> **Exercise directions**: Give the records again exactly, but drop the pictures.

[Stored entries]
------------------------------------------------------------------------

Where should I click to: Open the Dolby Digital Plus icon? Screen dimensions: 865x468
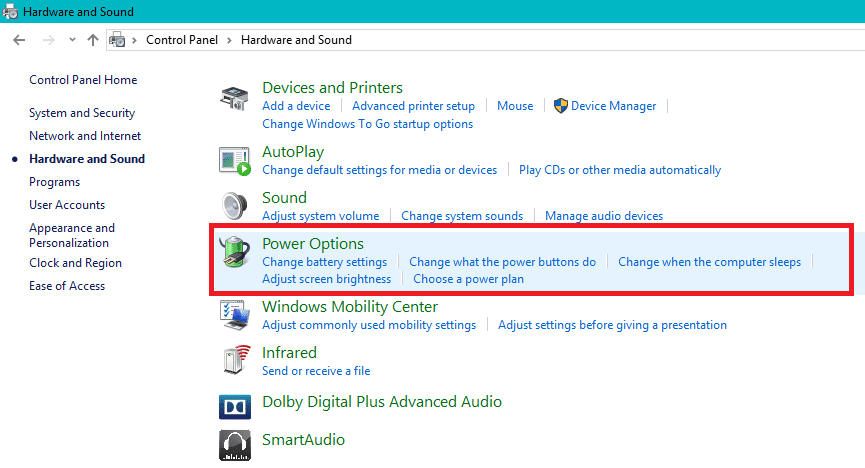[234, 406]
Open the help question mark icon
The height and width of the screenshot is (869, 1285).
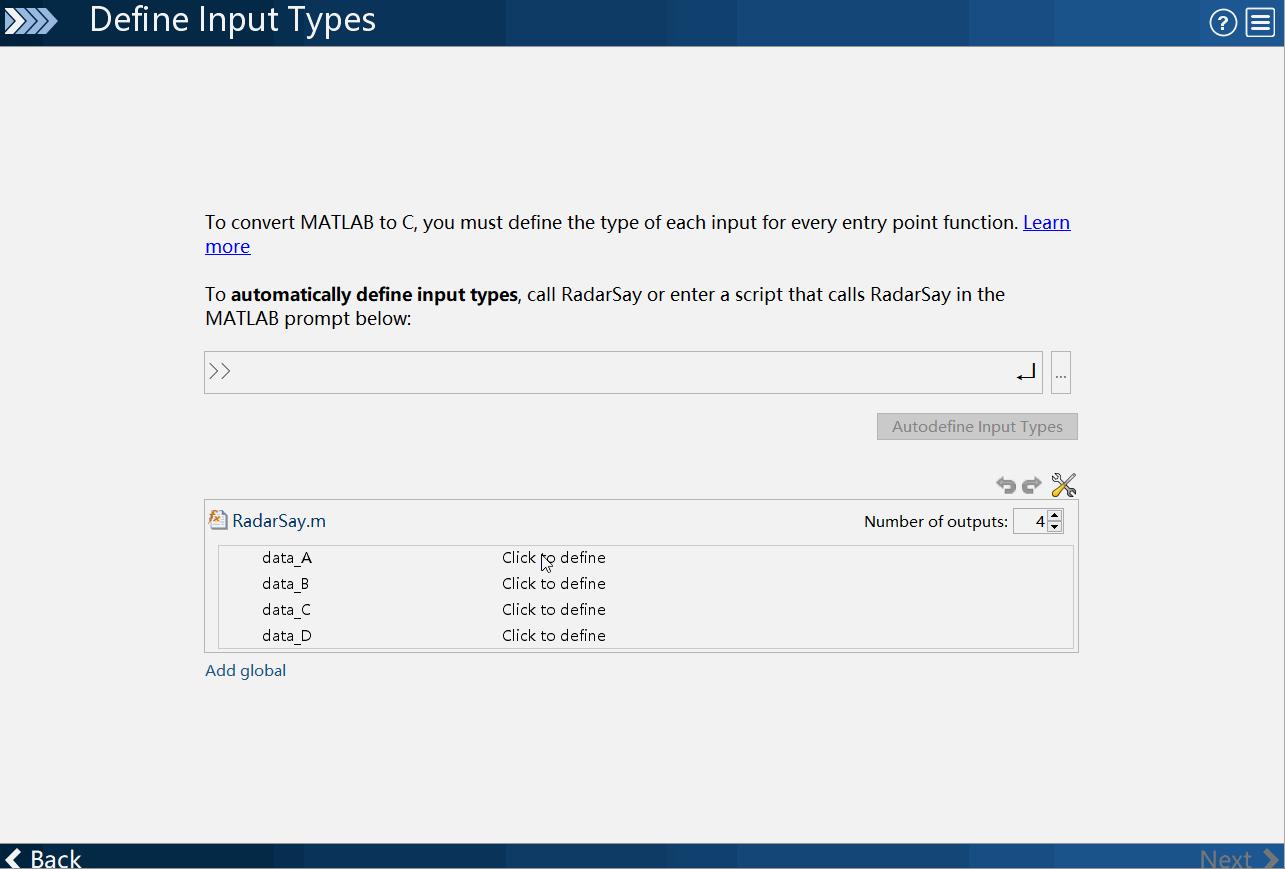1222,23
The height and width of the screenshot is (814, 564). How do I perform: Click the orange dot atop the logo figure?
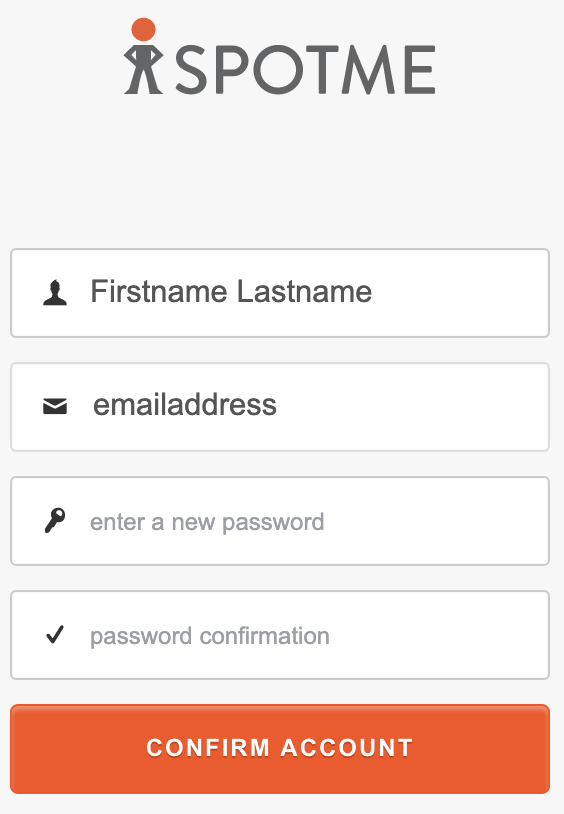(x=143, y=29)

------------------------------------------------------------------------

> **Solution to this task**:
Where should I click to: Open the Dolby Digital Plus icon? Screen dimensions: 865x468
[234, 406]
Open the help question mark icon
The height and width of the screenshot is (869, 1285).
1222,23
The height and width of the screenshot is (814, 564). How do I perform: Click the orange dot atop the logo figure?
(x=143, y=29)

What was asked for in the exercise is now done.